Friday, May 11, 2018

Golden Jubillee Celebration

On Golden Jubilee celebration of bandhavgarh day I heard somebody saying that in mid 70's the only policy they had was leave it to nature.
The comment was in a sarcastic manner. I thought to reply then and there but that wouldn't have been an appropiate time to reply.
So here is my answer for your knowledge.
By 1970's Madhya Pradesh had only 3 National Parks. Kanha Shivpuri and Bandhavgarh.
In late 1800 hundred the Kanha forest got noticed by British Govt and they found it very useful for supplying timber for railway sleepers.

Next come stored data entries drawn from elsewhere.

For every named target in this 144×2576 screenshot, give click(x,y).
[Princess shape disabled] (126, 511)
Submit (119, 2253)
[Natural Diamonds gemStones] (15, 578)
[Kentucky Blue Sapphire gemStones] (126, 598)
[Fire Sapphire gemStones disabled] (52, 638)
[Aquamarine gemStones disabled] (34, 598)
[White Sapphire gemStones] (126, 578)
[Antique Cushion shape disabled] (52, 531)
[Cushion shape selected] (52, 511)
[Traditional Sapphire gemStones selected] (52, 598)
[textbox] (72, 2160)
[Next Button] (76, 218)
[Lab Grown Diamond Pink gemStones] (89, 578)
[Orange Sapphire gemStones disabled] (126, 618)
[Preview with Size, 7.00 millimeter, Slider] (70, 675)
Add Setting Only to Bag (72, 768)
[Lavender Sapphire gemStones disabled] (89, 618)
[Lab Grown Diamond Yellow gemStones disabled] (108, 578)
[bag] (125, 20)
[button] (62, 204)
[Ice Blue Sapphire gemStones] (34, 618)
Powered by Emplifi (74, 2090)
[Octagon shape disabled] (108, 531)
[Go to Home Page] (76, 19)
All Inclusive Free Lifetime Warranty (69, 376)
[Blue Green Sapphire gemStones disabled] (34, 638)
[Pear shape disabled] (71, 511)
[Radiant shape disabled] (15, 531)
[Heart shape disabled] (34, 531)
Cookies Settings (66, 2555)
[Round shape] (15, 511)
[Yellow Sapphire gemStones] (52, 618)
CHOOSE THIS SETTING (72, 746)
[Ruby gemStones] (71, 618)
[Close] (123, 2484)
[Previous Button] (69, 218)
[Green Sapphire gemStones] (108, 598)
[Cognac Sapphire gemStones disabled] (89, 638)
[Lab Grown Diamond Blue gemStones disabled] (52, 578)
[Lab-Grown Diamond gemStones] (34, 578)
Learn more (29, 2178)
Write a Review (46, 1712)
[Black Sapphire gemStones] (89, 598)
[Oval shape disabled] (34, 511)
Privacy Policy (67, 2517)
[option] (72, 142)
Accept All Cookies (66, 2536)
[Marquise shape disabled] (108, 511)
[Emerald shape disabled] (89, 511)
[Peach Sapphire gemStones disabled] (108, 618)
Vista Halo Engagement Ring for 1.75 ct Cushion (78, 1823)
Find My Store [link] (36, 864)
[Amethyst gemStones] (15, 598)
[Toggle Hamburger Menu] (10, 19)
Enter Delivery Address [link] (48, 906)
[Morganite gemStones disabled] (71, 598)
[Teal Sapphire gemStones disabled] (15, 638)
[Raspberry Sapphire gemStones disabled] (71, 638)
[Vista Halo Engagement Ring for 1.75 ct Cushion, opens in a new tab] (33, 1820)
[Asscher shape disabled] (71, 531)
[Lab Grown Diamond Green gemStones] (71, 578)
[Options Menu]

Chiraidongri and Balaghat were two major ports for transporting timber from Kanha.
By the time in 1955 when Kanha was declared as National Park the forest was already on an average more than 100 yrs old and many trees which were not mature enough for railway sleepers that time were already 400 yrs or more old.
Shivpuri was a shrubland. Although heavy exploitation of Acacia catechu trees thinned the whole forest of that area and National Park was not an exception. So at the time of declaration of Madhav National Park in 1958 there was literally no Forest.
In 1982 when Late Sh M.N.Buch did the survey of Shivpuri for Acacia catechu trees ,because of some complaints against Kattha Mill in Shivpuri , there were hardly few trees left.
Then Bandhavgarh. Declared in 1968. At that time Bandhavgarh did not had any good forest left except few Sal trees in Hardia area but they were not also not big enough to be used as Timber. Use of Sal trees as Balli is shear wastage of timber wood.
Till 1968 the villages were using the forest as per their need without any control on them. Maharaja himself was selling bamboo to Amlai Paper mill who were doing clear felling in the area.
When you have a policy of no plantation in National park then what option you have except to leave it to the nature!!!
A sal forest area of Bandhavgarh became Mixed Forest due to this policy only.
Last month I went on each and every tourism road of Tala and Magadhi zone to look for 70 yrs old trees.
I found very few.
According to sh J J Dutta, who signed the Bandhavgarh treaty between Govt of M.P. and Maharaja of Rewa in 1968 told me that till 1968 there use to be cattle camps around Chakradhara, Rajbehra, Sehra, Dadra, Bathan, Aamanalah, Sukhi Patiya and Hardia area.
One can go to these places today to find out that average age of the forest of this area is around 40 years or so.
So i hope I made my point that in that situation that was the best policy to adopt.

Monday, January 8, 2018

B2 aka Sundar.

B2 may not be as popular as Sita or Charger or Banka were. Only because these tigers had the benefit of early film making on wild tigers in the country. B2 came in after Sita and Charger. He was not as aggressive as Charger but he was as docile and jeep friendly as Sita was but at the same time he learnt the tricks of the trade very early in his life to maintain the distance from the crowd. In late 1990's B2 along with his siblings B1 and B3 dominated the Tala Range. 
This was the time when Charger was getting old. He had catract. He was losing hld on his territory. In his last few years of his life he did not faced any challange from any other intruder. We saw him surviving on scraps.
This made things much easier for B2 and his siblings to get the control of the area.
They all formed their territories in Chargers land even when the dominant male was still alive but surviving in very poor condition.
Charger spent last few months of his life in a man made pan.
A tiger who could not see properly was found in a ditch near village Mahaman, starving , unable to move so initially a temporary pan was erected then and there for him.
Once Charger gone in to a pan B2 got a chance to flex his muscles without getting any challange from any other male.
This young cub who was born in Tala range and useto to the tourist jeeps startedmoving in Chakradhara meadow to form his territory.
He use to walk parallal to tourist jeeps. This made him very popular amongst the tourists because in those days Tala was the only zone in Bandhavgarh and whole park and all the roads were open for tourism.
People strted coming year after year to look for B2. Like Charger and Sita, B2 aka Sundar too became a symbol for Bandhavgarh.
In those days noone asked to look for any other Tiger except B2.
Every tourist wante to posses a photograph of B2.
B2s popularity in the tiger world can be judged by this too that a complete book was written on him (Tiger Jungle By Iain Green ) .
Once he became the dominant male he had never faced any other male or allowed any intruder to steal any part of his territory.